Lecture 2: Forward sampling continued
Instructor: Alexandre Bouchard-Côté
Editor: Jonathan Baik
More detailed overview via Forward Simulation (continued)
Recall: Forward simulation is the process of generating a realization (or FDDs of a realization) of a stochastic process from scratch (without conditioning on any event).
Synonym: generating a synthetic dataset. In contrast to:
Another synonym: generative process/story.
Random measures: motivation and Dirichlet process forward simulation
Based on lecture notes created the first time I taught this course: PDF.
Motivation: Mixture models.
Example: Modelling the weight of walruses. Observation: weights of specimens x_1, x_2, ..., x_n.
Inferential question: what is the most atypical weight among the samples?
Method 1:
- Find a normal density \phi_{\mu, \sigma^2} that best fits the data.
- Bayesian way: treat the unknown quantity \phi_{\mu, \sigma^2} as random.
- Equivalently: treat the parameters \theta = (\mu, \sigma^2) as random, (\sigma^2 > 0). Let us call the prior on this, p(\theta) (for example, another normal times a gamma, but this will not be important in this first discussion).
Limitation: fails to model sexual dimorphism (e.g. male walruses are typically heavier than female walruses).
Solution:
Method 2: Use a mixture model, with two mixture components, where each one assumed to be normal.
- In terms of density, this means our modelled density has the form: \begin{eqnarray} \phi = \pi \phi_{\theta_1} + (1 - \pi) \phi_{\theta_2}, \end{eqnarray} for \pi \in [0, 1].

# Supplied information:
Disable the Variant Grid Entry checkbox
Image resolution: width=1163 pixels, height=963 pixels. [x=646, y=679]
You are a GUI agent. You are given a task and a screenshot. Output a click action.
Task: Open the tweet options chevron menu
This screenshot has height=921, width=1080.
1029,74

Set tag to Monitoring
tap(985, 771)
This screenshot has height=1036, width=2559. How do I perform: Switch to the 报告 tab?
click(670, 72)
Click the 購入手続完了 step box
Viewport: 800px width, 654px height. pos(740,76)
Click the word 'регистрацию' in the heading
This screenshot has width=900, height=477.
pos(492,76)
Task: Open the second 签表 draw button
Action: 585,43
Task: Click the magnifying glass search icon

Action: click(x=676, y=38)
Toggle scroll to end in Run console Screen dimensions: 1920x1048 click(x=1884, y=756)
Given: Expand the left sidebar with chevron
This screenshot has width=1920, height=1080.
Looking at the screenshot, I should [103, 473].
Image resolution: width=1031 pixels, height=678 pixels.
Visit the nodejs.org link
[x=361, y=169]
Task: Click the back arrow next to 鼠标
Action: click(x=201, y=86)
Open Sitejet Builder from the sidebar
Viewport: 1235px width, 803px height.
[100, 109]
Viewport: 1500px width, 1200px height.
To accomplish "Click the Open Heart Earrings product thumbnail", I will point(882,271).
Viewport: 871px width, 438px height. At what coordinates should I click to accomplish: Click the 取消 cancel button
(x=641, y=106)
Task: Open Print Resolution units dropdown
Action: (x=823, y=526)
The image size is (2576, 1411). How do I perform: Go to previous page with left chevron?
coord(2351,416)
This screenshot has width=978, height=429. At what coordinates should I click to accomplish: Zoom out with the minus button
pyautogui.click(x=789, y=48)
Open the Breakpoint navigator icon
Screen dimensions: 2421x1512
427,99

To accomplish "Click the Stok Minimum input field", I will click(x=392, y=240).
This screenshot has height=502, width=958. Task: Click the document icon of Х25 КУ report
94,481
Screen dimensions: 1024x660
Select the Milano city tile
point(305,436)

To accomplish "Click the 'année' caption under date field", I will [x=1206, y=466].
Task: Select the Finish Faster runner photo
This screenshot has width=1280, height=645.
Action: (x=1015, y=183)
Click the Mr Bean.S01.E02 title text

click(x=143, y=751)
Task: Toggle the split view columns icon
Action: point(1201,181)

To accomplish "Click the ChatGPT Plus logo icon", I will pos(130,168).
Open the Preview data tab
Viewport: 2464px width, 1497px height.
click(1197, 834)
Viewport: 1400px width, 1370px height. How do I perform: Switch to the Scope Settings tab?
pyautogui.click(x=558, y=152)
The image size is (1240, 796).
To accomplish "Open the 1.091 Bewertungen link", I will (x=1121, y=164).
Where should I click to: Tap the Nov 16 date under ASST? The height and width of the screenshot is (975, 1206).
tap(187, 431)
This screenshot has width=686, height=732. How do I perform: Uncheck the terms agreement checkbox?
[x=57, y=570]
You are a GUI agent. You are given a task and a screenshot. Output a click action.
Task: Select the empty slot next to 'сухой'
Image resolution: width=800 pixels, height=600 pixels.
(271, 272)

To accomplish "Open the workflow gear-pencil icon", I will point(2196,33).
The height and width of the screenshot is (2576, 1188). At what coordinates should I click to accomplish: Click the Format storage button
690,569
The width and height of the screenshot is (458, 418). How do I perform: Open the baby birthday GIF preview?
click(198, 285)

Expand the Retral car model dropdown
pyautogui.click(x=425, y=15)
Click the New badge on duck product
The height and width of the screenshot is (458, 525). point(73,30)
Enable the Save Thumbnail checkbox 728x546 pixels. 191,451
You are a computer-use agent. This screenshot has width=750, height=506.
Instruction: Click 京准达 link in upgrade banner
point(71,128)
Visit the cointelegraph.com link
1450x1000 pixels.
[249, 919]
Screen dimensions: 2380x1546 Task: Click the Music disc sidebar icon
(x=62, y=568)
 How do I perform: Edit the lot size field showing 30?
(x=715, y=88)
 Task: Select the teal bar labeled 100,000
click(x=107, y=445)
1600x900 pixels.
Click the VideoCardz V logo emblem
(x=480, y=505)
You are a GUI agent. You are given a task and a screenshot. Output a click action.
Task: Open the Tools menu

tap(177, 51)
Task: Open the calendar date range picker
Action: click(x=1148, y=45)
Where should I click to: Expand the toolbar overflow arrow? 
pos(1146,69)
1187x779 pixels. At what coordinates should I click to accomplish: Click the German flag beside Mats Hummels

# Problem to work on:
Pick up the lecture notes on mixture models at their last sentence and keep writing from there.

# Solved exercise:
- Equivalently, we can write it in terms of auxiliary random variables Z_i, one of each associated to each measurement X_i: \begin{eqnarray} Z_i & \sim & \Cat(\pi) \\ X_i | Z_i, \theta_1, \theta_2 & \sim & \Norm(\theta_{Z_i}). \end{eqnarray}
- Each Z_i can be interpreted as the sex of animal i.
Unfortunately, we did not record the male/female information when we collected the data!
- Expensive fix: Do the survey again, collecting the male/female information
- Cheaper fix: Let the model guess, for each data point, from which cluster (group, mixture component) it comes from.
Since the Z_i are unknown, we need to model a new parameter \pi. Equivalently, two numbers \pi_1, \pi_2 with the constraint that they should be nonnegative and sum to one. We can interpret these parameters as the population frequency of each sex. We need to introduce a prior on these unknown quantities.
- Simplest choice: \pi \sim \Uni(0,1). But this fails to model our prior belief that male and female frequencies should be close to 50:50.
- To encourage this, pick a prior density proportional to:
\begin{eqnarray} p(\pi_1, \pi_2) \propto \pi_1^{\alpha_1 - 1} \pi_2^{\alpha_2 - 1}, \end{eqnarray}
where \alpha_1 > 0, \alpha_2 > 0 are fixed numbers (called hyper-parameters). The -1's give us a simpler restrictions on the hyper-parameters required to ensure finite normalization of the above expression). - The hyper-parameters are sometimes denoted \alpha = \alpha_1 and \beta = \alpha_2.
- To encourage values of \pi close to 1/2, pick \alpha = \beta = 2.
- To encourage this even more strongly, pick \alpha = \beta = 20. (and vice versa, one can take value close to zero to encourage realizations with one point mass larger than the other.)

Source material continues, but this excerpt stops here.